Kenny v. ABIM (Class Action Lawsuit)

This federal lawsuit alleges that the ABIM has used its monopoly power in the initial certification market to force physicians to purchase its MOC products. The litigation argues that:

  1. Initial Certification and MOC are two separate products.
  2. Market Coercion: By threatening to strip a physician of their “Certified” status, the board effectively forces the purchase of MOC modules to maintain hospital and insurance credentials.
  3. Anticompetitive Harm: This practice prevents competition from alternative certifying bodies and increases costs for physicians and, ultimately, patients.

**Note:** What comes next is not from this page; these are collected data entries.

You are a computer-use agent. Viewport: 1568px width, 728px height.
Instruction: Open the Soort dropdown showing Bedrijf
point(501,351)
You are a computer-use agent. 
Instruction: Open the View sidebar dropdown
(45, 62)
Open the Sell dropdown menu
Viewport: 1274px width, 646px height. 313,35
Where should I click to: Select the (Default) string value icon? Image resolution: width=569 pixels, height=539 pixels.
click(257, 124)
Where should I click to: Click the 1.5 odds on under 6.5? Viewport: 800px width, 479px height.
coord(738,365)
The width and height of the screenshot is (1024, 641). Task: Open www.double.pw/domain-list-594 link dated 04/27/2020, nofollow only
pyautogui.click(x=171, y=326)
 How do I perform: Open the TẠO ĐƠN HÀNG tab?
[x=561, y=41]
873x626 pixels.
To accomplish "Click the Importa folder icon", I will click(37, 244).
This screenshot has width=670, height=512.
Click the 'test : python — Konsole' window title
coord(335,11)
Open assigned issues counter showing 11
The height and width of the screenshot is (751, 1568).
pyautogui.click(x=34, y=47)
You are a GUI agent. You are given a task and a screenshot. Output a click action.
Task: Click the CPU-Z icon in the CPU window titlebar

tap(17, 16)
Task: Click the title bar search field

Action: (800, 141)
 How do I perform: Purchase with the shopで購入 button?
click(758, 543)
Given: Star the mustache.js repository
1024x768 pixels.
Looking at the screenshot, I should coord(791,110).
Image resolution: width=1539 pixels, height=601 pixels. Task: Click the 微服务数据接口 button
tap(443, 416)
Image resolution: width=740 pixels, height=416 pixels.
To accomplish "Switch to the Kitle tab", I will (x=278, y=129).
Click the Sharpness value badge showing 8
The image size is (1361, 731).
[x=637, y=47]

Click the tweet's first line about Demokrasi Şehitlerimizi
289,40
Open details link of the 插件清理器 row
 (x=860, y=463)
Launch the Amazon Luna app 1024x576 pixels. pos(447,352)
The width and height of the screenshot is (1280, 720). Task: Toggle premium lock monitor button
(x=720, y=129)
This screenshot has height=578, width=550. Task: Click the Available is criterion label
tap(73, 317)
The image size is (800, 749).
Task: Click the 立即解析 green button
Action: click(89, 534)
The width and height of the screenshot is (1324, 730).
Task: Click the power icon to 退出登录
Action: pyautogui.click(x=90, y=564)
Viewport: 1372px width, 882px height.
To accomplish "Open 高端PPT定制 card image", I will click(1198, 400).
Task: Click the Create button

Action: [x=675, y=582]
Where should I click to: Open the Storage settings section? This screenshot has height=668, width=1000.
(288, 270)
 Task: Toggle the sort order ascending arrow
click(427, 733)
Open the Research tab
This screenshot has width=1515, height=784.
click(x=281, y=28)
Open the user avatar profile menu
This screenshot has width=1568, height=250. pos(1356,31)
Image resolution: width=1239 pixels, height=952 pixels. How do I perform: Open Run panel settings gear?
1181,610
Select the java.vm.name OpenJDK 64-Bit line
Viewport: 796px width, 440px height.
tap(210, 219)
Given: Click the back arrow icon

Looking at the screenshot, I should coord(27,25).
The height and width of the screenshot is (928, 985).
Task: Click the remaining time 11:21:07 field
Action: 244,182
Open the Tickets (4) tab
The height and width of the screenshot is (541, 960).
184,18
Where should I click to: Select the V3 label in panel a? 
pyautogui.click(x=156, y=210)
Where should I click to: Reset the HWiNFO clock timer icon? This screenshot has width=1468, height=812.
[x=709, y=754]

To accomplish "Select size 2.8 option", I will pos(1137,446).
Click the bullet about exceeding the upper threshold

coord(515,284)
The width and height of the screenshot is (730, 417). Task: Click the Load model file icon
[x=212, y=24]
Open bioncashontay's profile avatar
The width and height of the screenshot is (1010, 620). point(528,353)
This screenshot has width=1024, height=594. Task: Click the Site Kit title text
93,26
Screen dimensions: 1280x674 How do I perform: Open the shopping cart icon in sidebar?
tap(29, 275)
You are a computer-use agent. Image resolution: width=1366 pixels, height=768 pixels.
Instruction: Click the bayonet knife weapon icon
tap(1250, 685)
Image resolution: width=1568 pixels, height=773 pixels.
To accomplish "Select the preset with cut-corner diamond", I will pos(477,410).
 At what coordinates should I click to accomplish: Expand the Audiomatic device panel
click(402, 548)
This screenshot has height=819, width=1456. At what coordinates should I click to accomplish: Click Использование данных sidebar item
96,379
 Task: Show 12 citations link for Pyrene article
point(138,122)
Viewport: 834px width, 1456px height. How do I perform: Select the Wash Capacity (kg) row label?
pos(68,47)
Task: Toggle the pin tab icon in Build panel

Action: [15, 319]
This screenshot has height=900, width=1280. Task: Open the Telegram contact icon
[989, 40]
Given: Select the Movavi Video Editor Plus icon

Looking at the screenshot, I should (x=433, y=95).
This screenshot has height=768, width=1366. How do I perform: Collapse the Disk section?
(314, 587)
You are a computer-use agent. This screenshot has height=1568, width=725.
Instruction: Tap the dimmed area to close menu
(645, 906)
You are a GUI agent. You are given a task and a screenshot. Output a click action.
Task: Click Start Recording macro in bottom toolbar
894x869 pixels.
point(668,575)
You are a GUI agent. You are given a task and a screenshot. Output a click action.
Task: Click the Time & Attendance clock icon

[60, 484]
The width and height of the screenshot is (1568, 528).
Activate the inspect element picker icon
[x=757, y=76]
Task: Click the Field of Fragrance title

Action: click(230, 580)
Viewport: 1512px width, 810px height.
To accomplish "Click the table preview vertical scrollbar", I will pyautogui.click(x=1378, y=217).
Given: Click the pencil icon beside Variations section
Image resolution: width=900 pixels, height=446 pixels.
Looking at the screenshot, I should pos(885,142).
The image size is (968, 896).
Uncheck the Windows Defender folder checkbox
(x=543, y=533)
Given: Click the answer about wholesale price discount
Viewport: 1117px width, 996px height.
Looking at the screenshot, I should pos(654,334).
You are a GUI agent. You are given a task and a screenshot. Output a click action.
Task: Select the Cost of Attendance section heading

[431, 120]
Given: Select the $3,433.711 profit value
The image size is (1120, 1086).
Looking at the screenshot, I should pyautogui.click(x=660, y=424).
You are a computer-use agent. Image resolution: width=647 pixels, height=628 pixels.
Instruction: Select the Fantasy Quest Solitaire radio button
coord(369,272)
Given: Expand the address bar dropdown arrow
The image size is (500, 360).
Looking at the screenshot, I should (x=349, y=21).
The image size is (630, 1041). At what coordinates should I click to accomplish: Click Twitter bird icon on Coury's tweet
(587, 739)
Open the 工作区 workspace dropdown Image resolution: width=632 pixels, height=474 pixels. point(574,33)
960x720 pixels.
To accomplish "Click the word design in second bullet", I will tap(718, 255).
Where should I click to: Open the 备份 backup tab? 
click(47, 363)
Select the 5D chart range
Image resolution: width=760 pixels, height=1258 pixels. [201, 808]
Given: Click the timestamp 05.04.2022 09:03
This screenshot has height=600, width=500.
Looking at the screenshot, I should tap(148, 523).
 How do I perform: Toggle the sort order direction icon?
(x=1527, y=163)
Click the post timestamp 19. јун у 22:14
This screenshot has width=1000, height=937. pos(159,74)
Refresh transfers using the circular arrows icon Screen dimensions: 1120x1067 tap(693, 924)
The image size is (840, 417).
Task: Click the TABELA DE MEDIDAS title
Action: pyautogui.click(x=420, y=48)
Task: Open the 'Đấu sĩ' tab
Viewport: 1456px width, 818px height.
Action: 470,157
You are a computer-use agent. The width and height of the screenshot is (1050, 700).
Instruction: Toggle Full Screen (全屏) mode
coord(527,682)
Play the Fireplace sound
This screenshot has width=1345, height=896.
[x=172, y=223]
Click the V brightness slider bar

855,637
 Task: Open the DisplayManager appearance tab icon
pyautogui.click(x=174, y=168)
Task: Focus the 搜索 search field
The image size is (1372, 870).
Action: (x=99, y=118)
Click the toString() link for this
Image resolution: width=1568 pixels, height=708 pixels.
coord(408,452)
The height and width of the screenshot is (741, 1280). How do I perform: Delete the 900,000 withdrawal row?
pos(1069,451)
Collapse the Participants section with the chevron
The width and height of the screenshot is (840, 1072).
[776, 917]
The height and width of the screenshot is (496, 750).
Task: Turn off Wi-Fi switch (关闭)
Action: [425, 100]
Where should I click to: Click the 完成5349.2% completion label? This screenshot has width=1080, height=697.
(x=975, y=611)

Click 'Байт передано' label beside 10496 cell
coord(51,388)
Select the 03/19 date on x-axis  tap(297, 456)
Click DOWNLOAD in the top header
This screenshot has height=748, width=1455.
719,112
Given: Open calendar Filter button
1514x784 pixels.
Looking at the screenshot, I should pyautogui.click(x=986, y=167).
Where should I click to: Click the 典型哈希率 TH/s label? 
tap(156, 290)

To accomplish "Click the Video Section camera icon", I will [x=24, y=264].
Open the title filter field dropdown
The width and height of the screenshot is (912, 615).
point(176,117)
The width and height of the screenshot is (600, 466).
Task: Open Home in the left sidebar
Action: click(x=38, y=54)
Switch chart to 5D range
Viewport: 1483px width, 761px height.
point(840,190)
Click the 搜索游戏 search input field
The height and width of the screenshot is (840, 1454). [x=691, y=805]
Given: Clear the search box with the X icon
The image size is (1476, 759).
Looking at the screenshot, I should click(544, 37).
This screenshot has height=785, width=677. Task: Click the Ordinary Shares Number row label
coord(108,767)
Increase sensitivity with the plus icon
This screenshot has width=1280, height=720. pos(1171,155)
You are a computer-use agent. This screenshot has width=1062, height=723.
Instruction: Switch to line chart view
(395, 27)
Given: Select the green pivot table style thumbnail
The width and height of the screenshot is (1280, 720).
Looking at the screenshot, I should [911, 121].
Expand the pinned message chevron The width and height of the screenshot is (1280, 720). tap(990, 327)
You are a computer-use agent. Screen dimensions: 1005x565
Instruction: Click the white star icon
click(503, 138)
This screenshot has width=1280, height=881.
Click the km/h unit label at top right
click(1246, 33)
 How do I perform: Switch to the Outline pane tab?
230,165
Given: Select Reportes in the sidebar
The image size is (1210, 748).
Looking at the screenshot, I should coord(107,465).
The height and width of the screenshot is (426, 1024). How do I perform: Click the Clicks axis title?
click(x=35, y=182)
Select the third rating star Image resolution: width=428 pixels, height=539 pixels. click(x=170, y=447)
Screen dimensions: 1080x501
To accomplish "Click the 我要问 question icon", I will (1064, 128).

Model Legislation: The Right to Practice Act

The PCC supports the adoption of “Model Legislation” in every state. This framework is designed to ensure that a physician’s hard-earned medical license is not held hostage by a private, non-governmental corporation. Key components of this model legislation include:

  • Licensure Protection: Explicitly stating that the state medical board shall not require any form of MOC for the issuance or renewal of a medical license.
  • Hospital Autonomy: Empowering local hospital medical staffs to determine their own credentialing standards without interference from national boards.
  • Insurance Non-Discrimination: Mandating that insurers recognize all physicians who hold a valid state license and meet reasonable clinical standards, regardless of MOC participation.

The Road Ahead

Legal and legislative reform is the most direct path to ending the MOC mandate. By advocating for these changes at the state level, we are dismantling the “all-or-nothing” structure of the current system. We encourage all members to stay informed on their local state medical society’s legislative agenda and to support legal funds dedicated to these antitrust challenges.

Progress is being made, but continued advocacy is required to ensure that a physician’s primary duty remains to their patients, not to a testing administrative complex.